In order to speed up aegis128 processing even more, duplicate the init()
and final() routines as SIMD versions in their entirety. This results
in a 2x speedup on ARM Cortex-A57 for ~1500 byte inputs (using AES
instructions).

Signed-off-by: Ard Biesheuvel <ard.biesheuvel@linaro.org>
---
 crypto/aegis128-core.c       | 38 ++++++++++-----
 crypto/aegis128-neon-inner.c | 49 ++++++++++++++++++++
 crypto/aegis128-neon.c       | 22 +++++++++
 3 files changed, 97 insertions(+), 12 deletions(-)

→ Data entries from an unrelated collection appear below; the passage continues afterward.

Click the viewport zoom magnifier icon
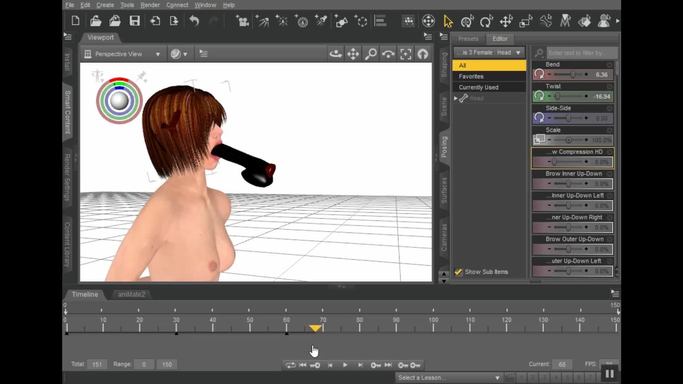Image resolution: width=683 pixels, height=384 pixels. (x=371, y=54)
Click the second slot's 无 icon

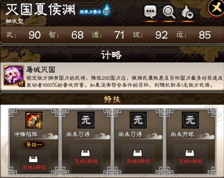(86, 120)
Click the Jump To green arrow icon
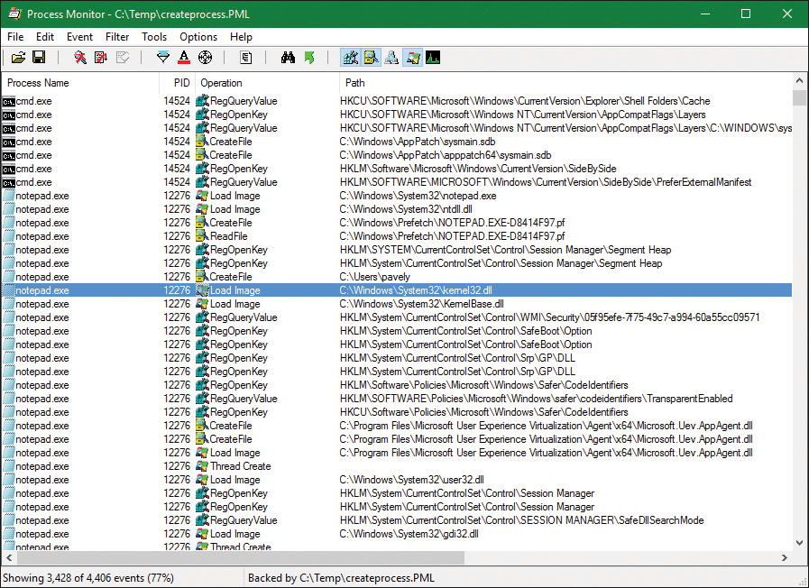Viewport: 809px width, 588px height. [309, 58]
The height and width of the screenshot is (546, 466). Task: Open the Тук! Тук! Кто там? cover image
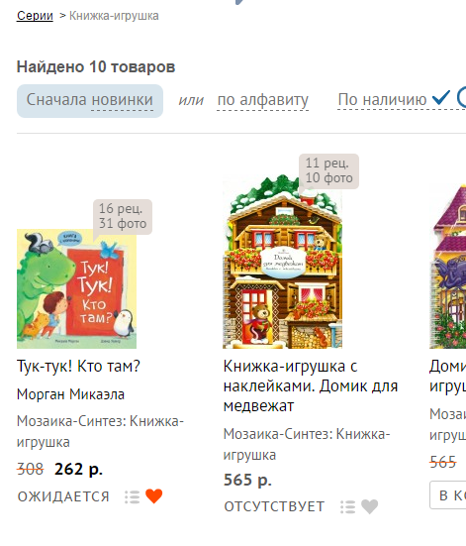[x=76, y=288]
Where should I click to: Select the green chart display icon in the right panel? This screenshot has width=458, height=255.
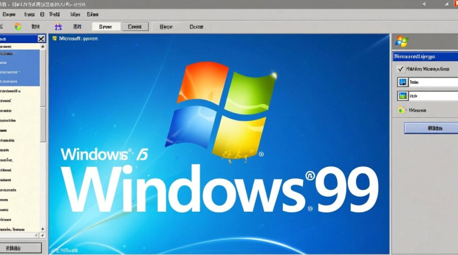(402, 96)
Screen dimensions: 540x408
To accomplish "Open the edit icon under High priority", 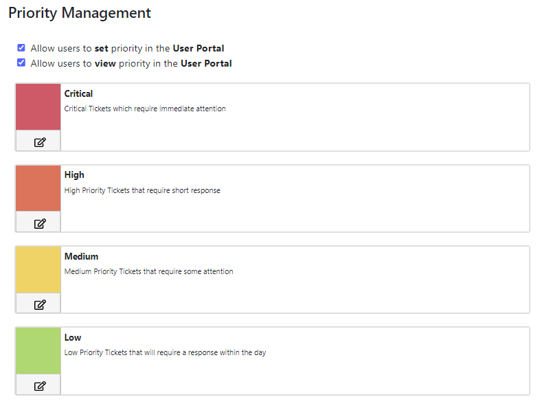I will pos(40,223).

diff --git a/crypto/aegis128-core.c b/crypto/aegis128-core.c
index fe7ab66dd8f9..71c11cb5bad1 100644
--- a/crypto/aegis128-core.c
+++ b/crypto/aegis128-core.c
@@ -60,10 +60,16 @@ static bool aegis128_do_simd(void)
 
 bool crypto_aegis128_have_simd(void);
 void crypto_aegis128_update_simd(struct aegis_state *state, const void *msg);
+void crypto_aegis128_init_simd(struct aegis_state *state,
+			       const union aegis_block *key,
+			       const u8 *iv);
 void crypto_aegis128_encrypt_chunk_simd(struct aegis_state *state, u8 *dst,
 					const u8 *src, unsigned int size);
 void crypto_aegis128_decrypt_chunk_simd(struct aegis_state *state, u8 *dst,
 					const u8 *src, unsigned int size);
+void crypto_aegis128_final_simd(struct aegis_state *state,
+				union aegis_block *tag_xor,
+				u64 assoclen, u64 cryptlen);
 
 static void crypto_aegis128_update(struct aegis_state *state)
 {
@@ -395,17 +401,21 @@ static int crypto_aegis128_encrypt(struct aead_request *req)

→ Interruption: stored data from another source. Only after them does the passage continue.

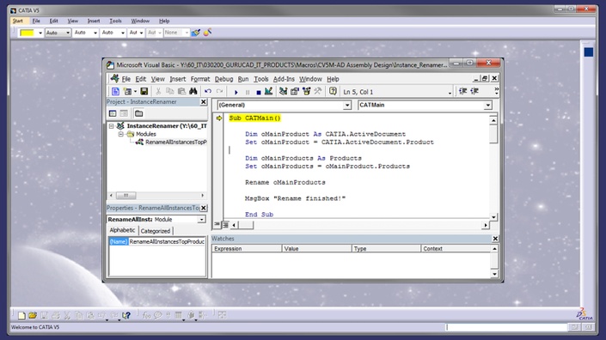The height and width of the screenshot is (340, 606).
Task: Open the Object Browser icon
Action: (x=307, y=92)
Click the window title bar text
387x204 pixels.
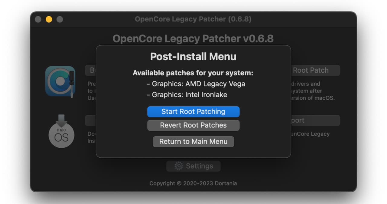tap(193, 19)

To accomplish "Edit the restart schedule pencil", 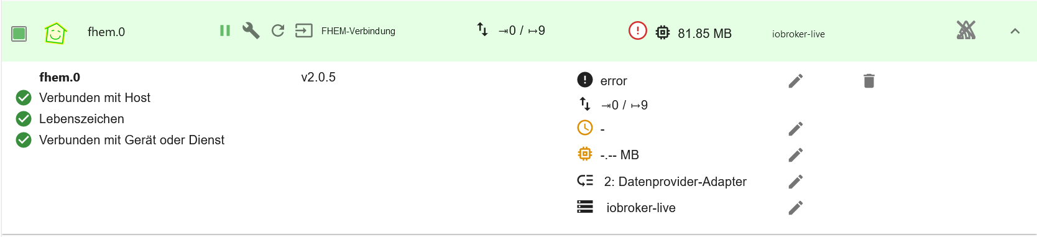I will (x=796, y=129).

 	struct skcipher_walk walk;
 	struct aegis_state state;
 
-	crypto_aegis128_init(&state, &ctx->key, req->iv);
-	crypto_aegis128_process_ad(&state, req->src, req->assoclen);
-
 	skcipher_walk_aead_encrypt(&walk, req, false);
-	if (aegis128_do_simd())
+	if (aegis128_do_simd()) {
+		crypto_aegis128_init_simd(&state, &ctx->key, req->iv);
+		crypto_aegis128_process_ad(&state, req->src, req->assoclen);
 		crypto_aegis128_process_crypt(&state, req, &walk,
 					      crypto_aegis128_encrypt_chunk_simd);
-	else
+		crypto_aegis128_final_simd(&state, &tag, req->assoclen,
+					   cryptlen);
+	} else {
+		crypto_aegis128_init(&state, &ctx->key, req->iv);
+		crypto_aegis128_process_ad(&state, req->src, req->assoclen);
 		crypto_aegis128_process_crypt(&state, req, &walk,
 					      crypto_aegis128_encrypt_chunk);
-	crypto_aegis128_final(&state, &tag, req->assoclen, cryptlen);
+		crypto_aegis128_final(&state, &tag, req->assoclen, cryptlen);
+	}
 
 	scatterwalk_map_and_copy(tag.bytes, req->dst, req->assoclen + cryptlen,
 				 authsize, 1);
@@ -426,17 +436,21 @@ static int crypto_aegis128_decrypt(struct aead_request *req)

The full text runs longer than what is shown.